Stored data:
####################

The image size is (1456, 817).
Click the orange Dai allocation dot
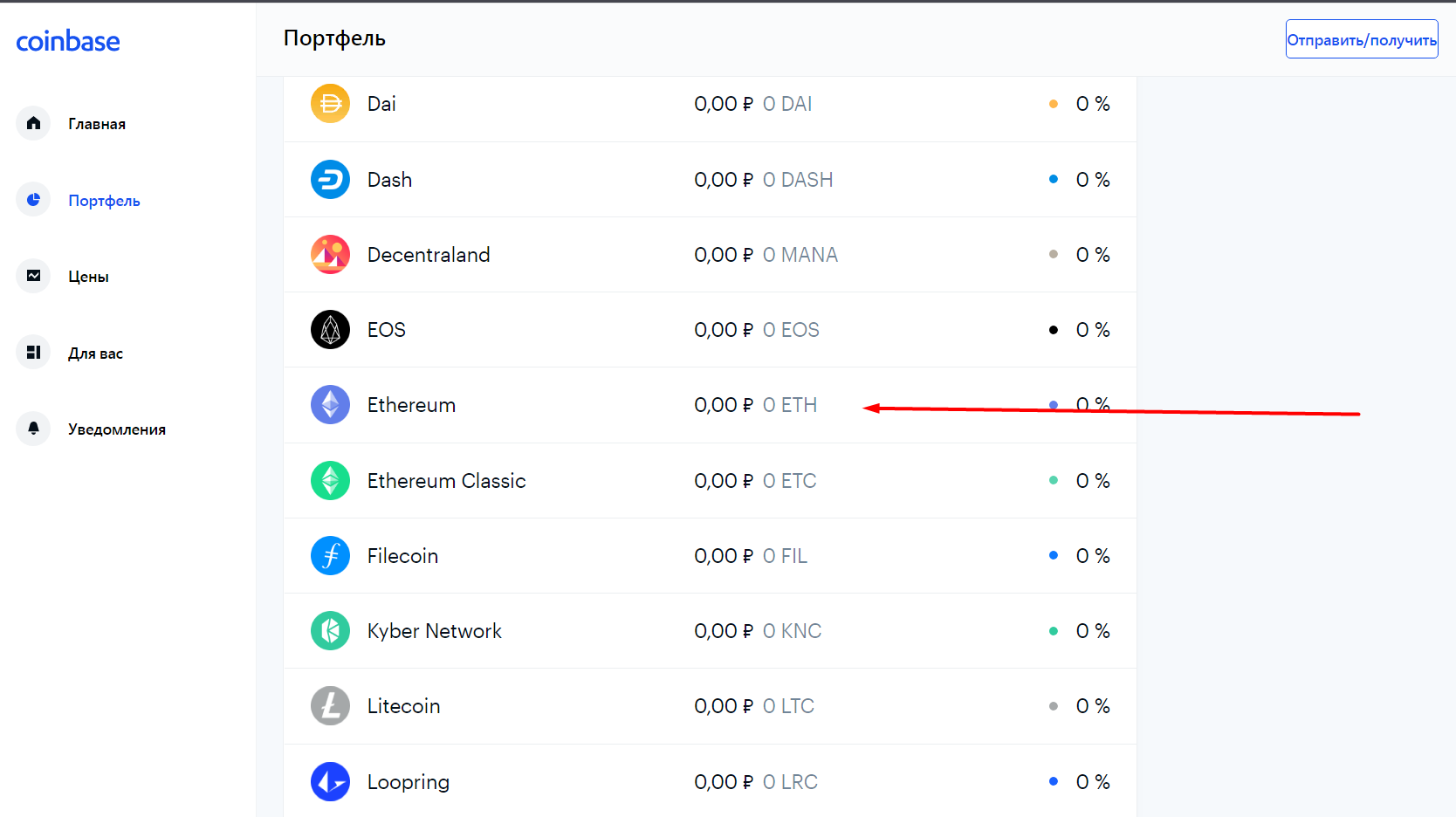(x=1054, y=104)
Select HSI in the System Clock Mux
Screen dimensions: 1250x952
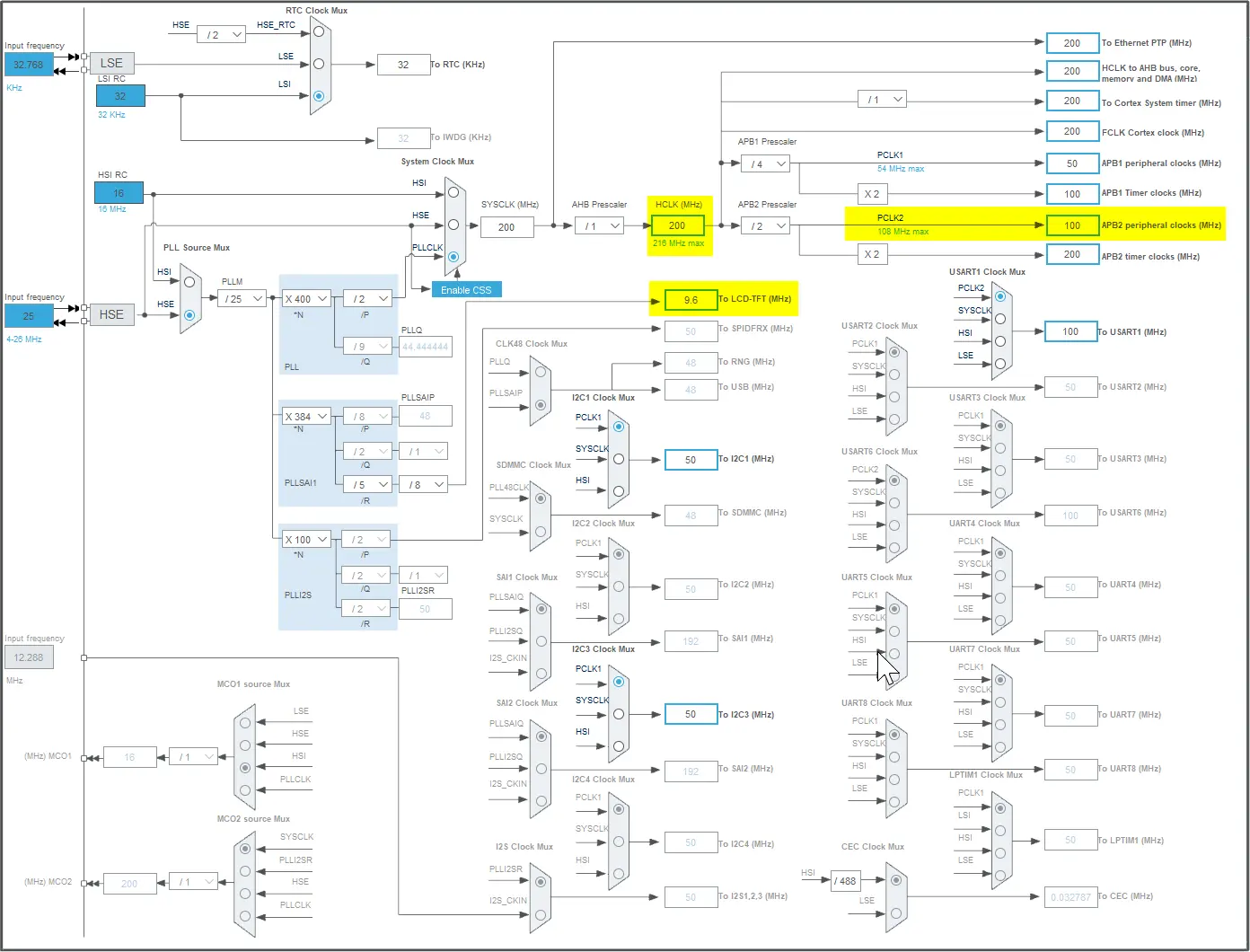(453, 192)
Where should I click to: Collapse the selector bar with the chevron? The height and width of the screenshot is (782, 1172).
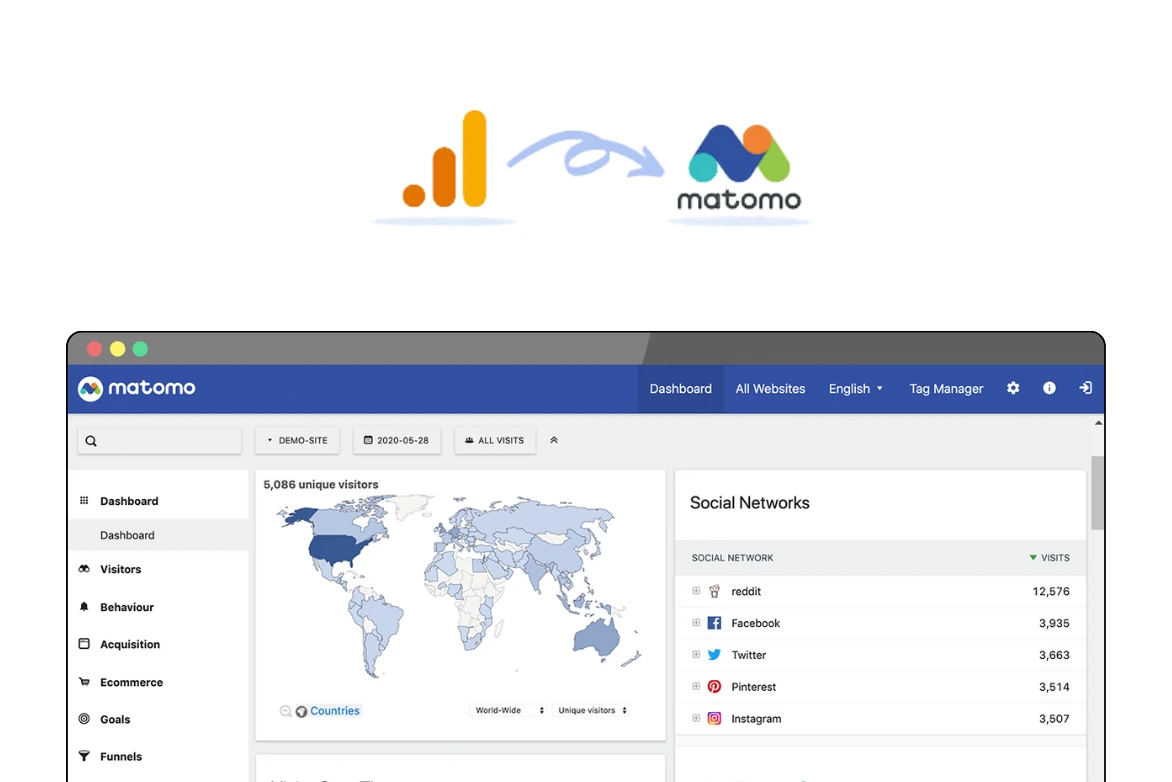click(x=553, y=439)

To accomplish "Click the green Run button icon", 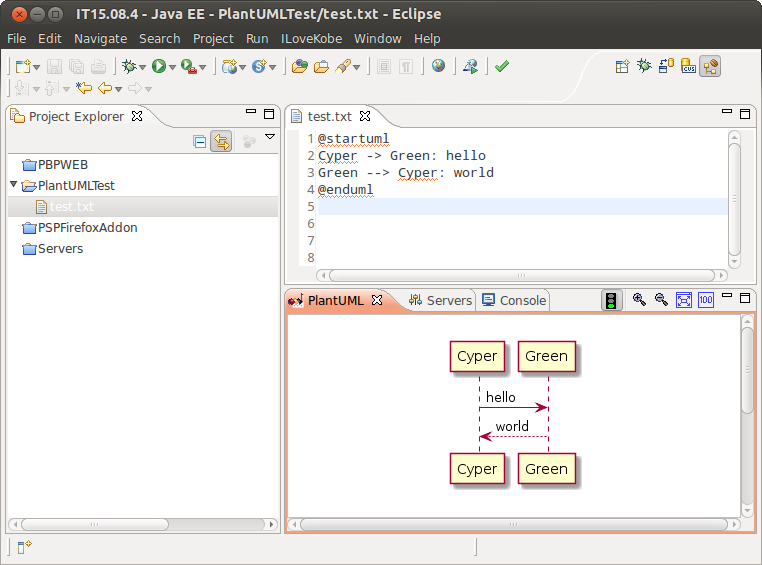I will [158, 67].
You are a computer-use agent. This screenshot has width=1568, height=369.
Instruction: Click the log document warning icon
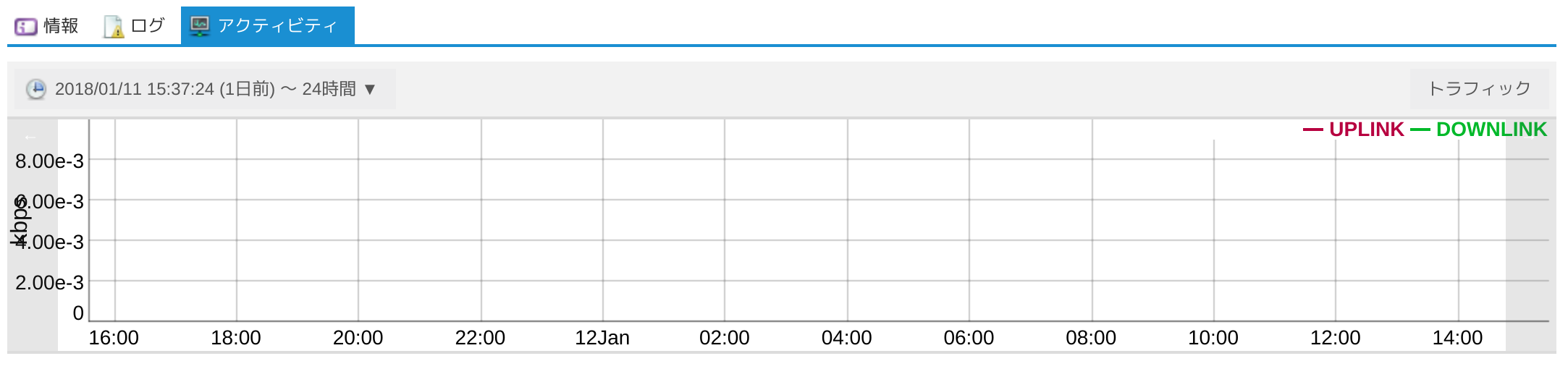(114, 27)
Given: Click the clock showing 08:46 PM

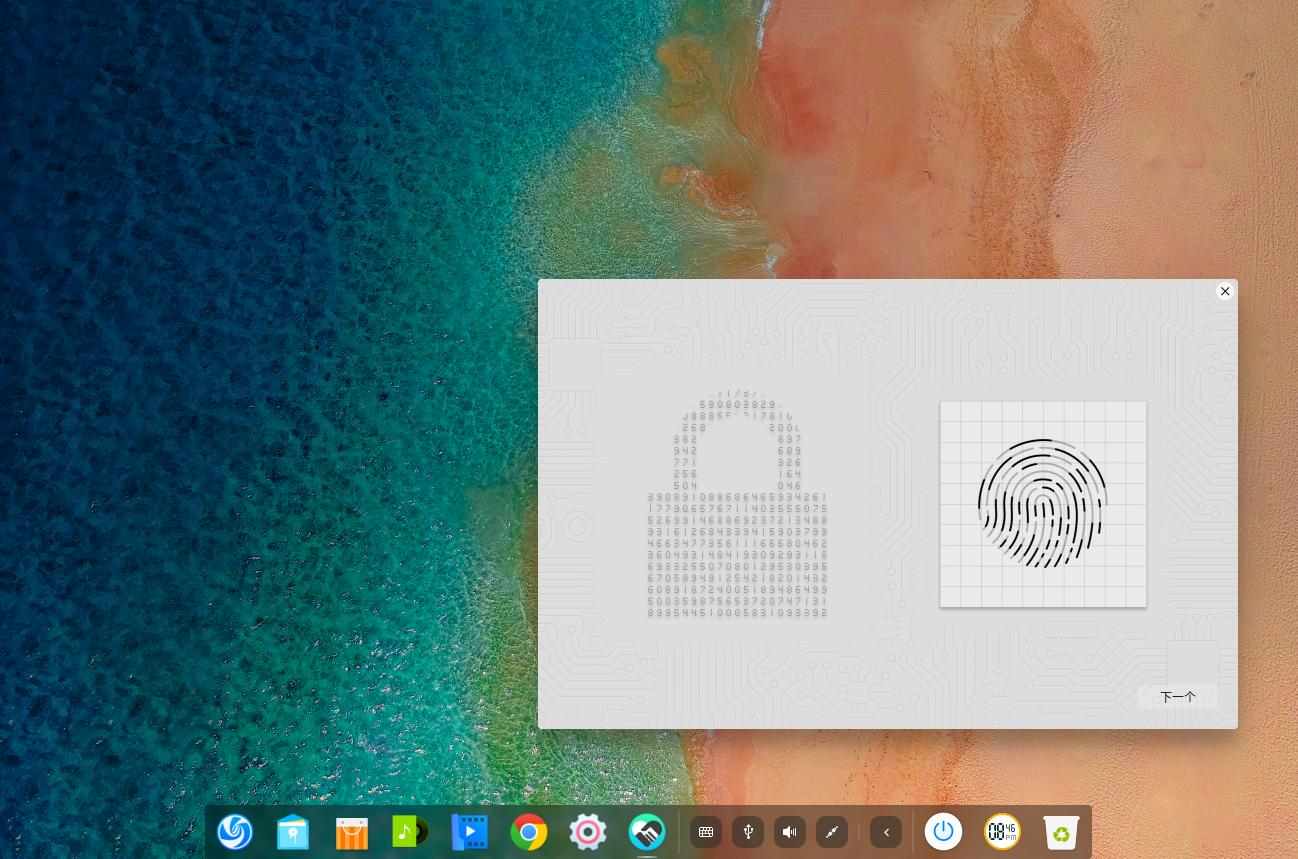Looking at the screenshot, I should pyautogui.click(x=1002, y=832).
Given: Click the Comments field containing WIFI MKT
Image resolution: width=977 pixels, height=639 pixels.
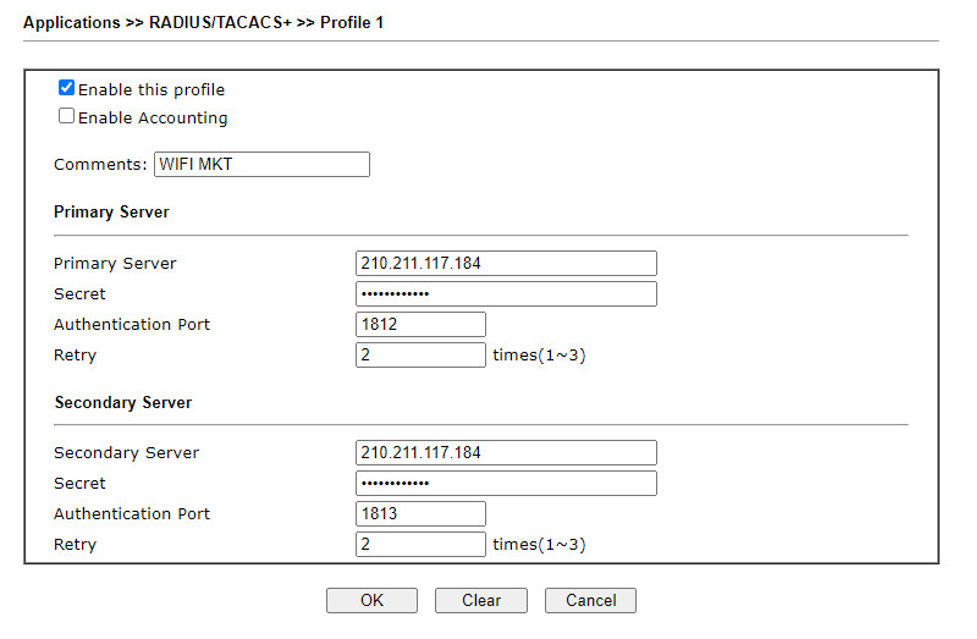Looking at the screenshot, I should coord(262,164).
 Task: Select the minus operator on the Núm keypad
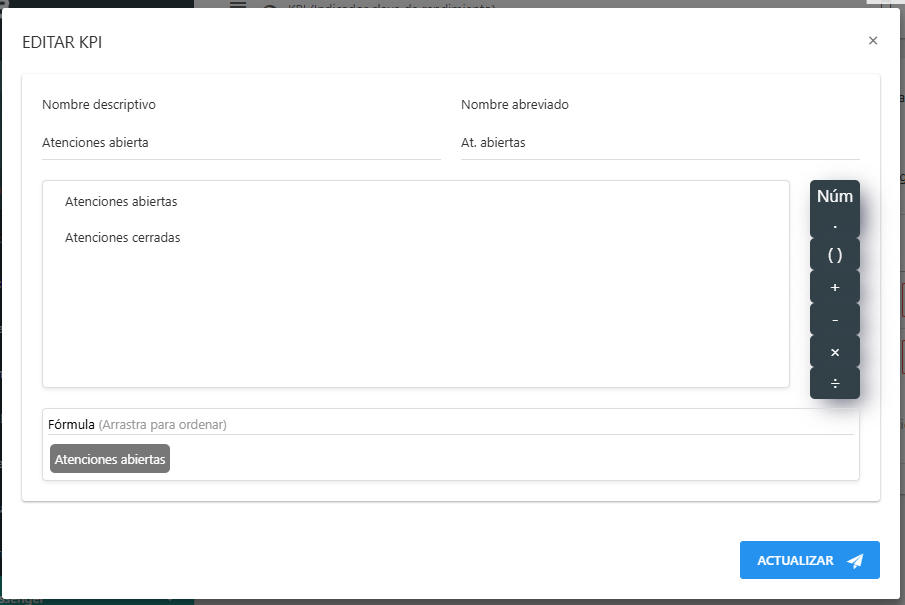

####################

_Problem details:_ The reply needs to repeat exactly the line containing "Given: Click the clock showing 08:46 PM" and each line after it, through the final line of the entries above, and to skip the pictures.

_The answer:_
Given: Click the clock showing 08:46 PM

Looking at the screenshot, I should pyautogui.click(x=1002, y=832).
Given: Click the Comments field containing WIFI MKT
Image resolution: width=977 pixels, height=639 pixels.
Looking at the screenshot, I should coord(262,164).
 Task: Select the minus operator on the Núm keypad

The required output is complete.